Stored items
== Segment start ==

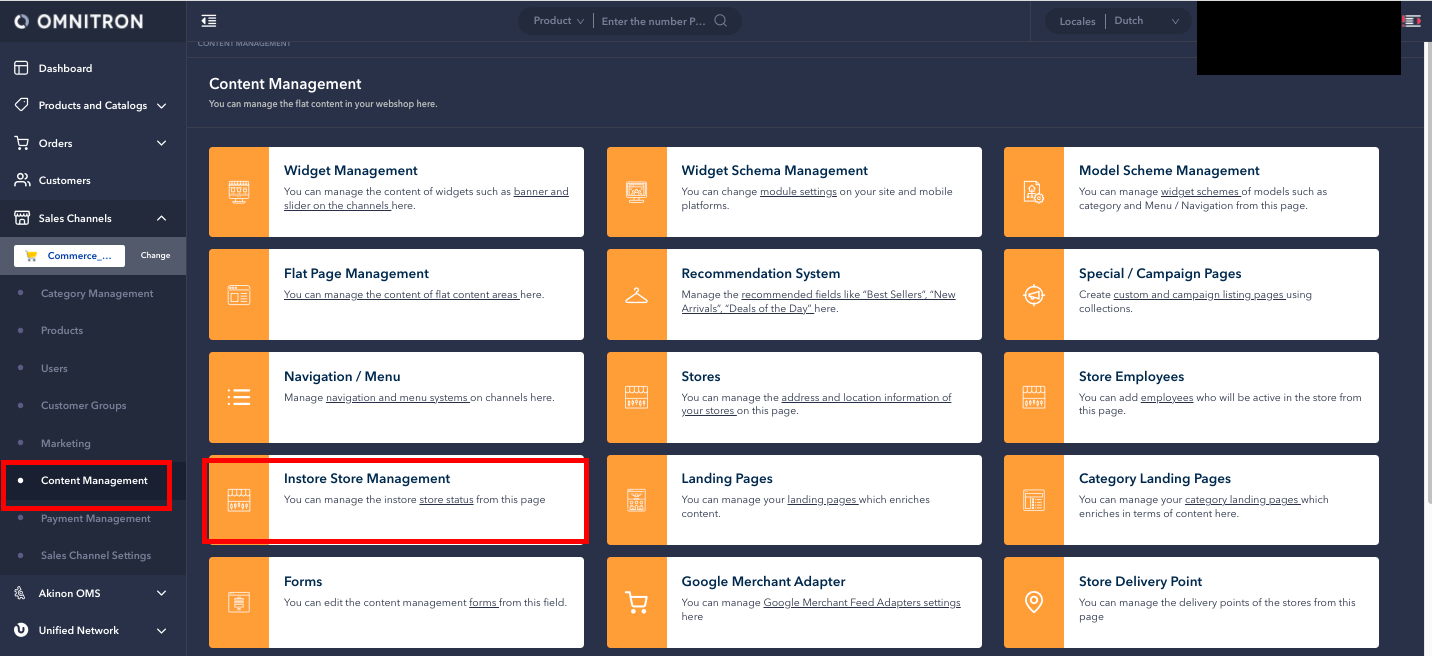Open Dashboard from the sidebar

pyautogui.click(x=65, y=68)
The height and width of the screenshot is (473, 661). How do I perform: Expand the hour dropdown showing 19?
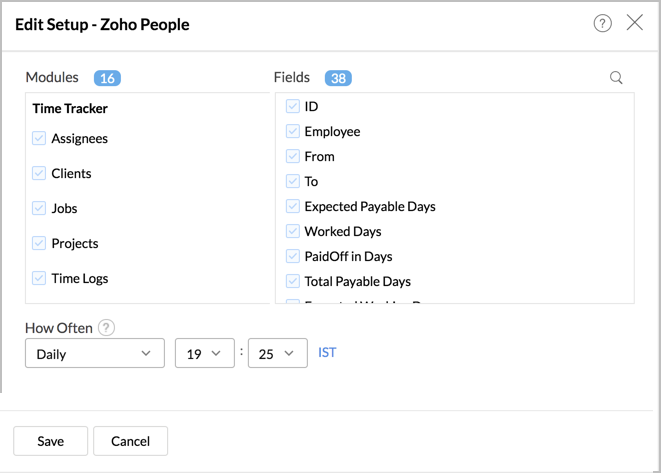[205, 354]
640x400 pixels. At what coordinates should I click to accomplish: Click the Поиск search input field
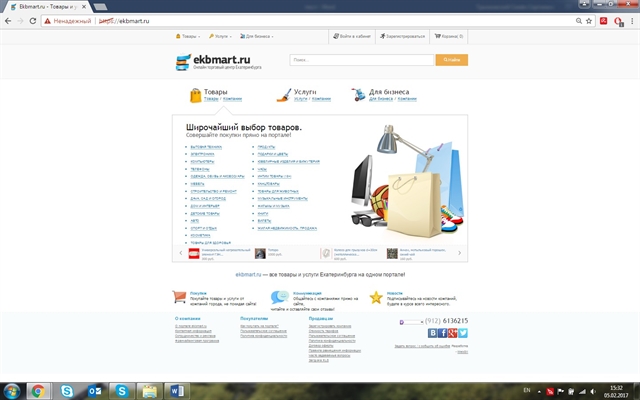360,60
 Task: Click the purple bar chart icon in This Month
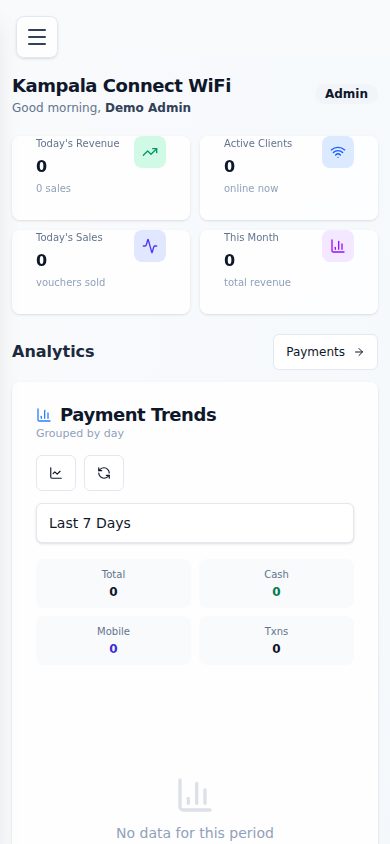338,246
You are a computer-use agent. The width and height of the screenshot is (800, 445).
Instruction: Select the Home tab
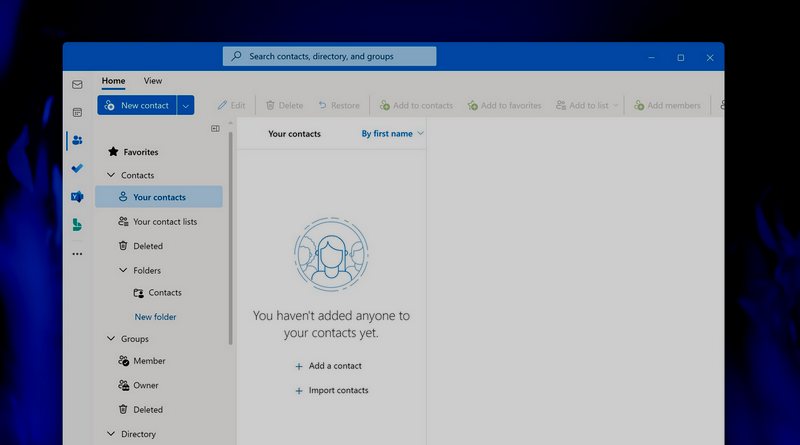pyautogui.click(x=113, y=81)
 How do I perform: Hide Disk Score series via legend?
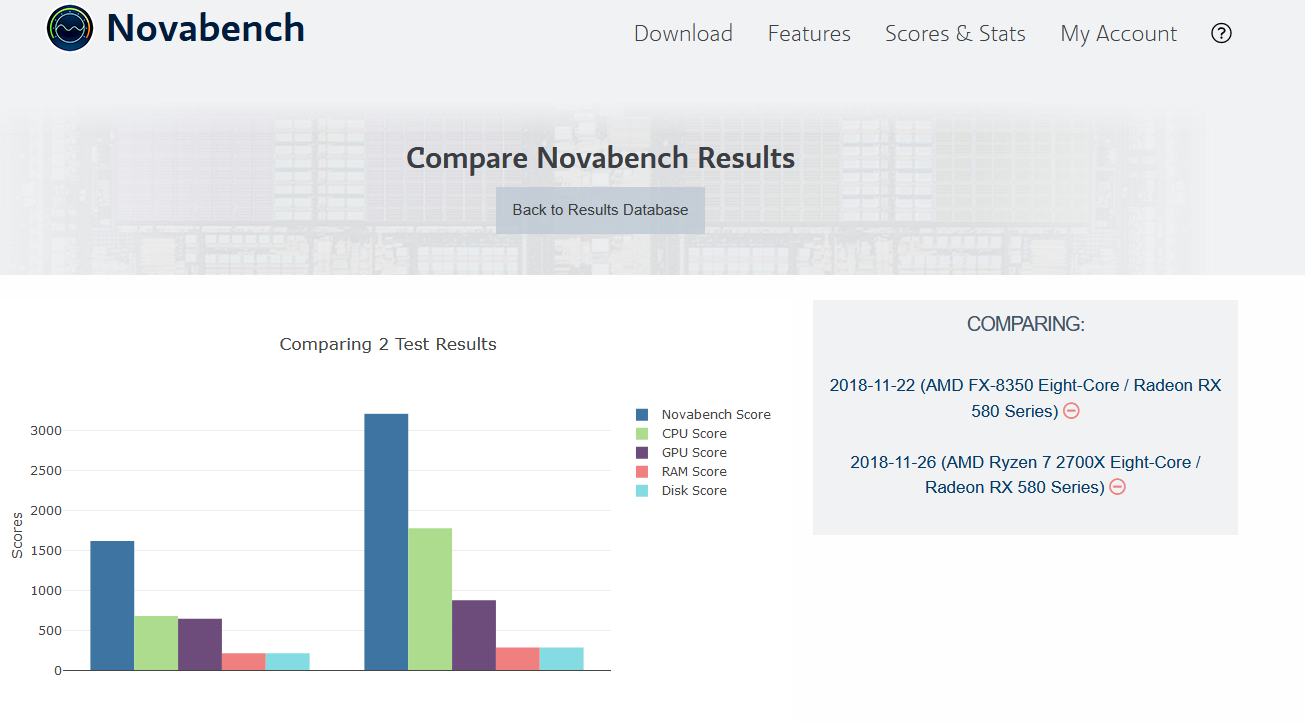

== Segment end ==

Set down exactly, and only, the lines from the one holding "The height and" to the end of the records above, leaving every picture out.

- **TASK RESPONSE**
The height and width of the screenshot is (473, 661). How do I perform: Expand the hour dropdown showing 19?
[205, 354]
640x400 pixels. At what coordinates should I click to accomplish: Click the Поиск search input field
360,60
 Task: Click the purple bar chart icon in This Month
338,246
You are a computer-use agent. The width and height of the screenshot is (800, 445).
Instruction: Select the Home tab
pyautogui.click(x=113, y=81)
 How do I perform: Hide Disk Score series via legend?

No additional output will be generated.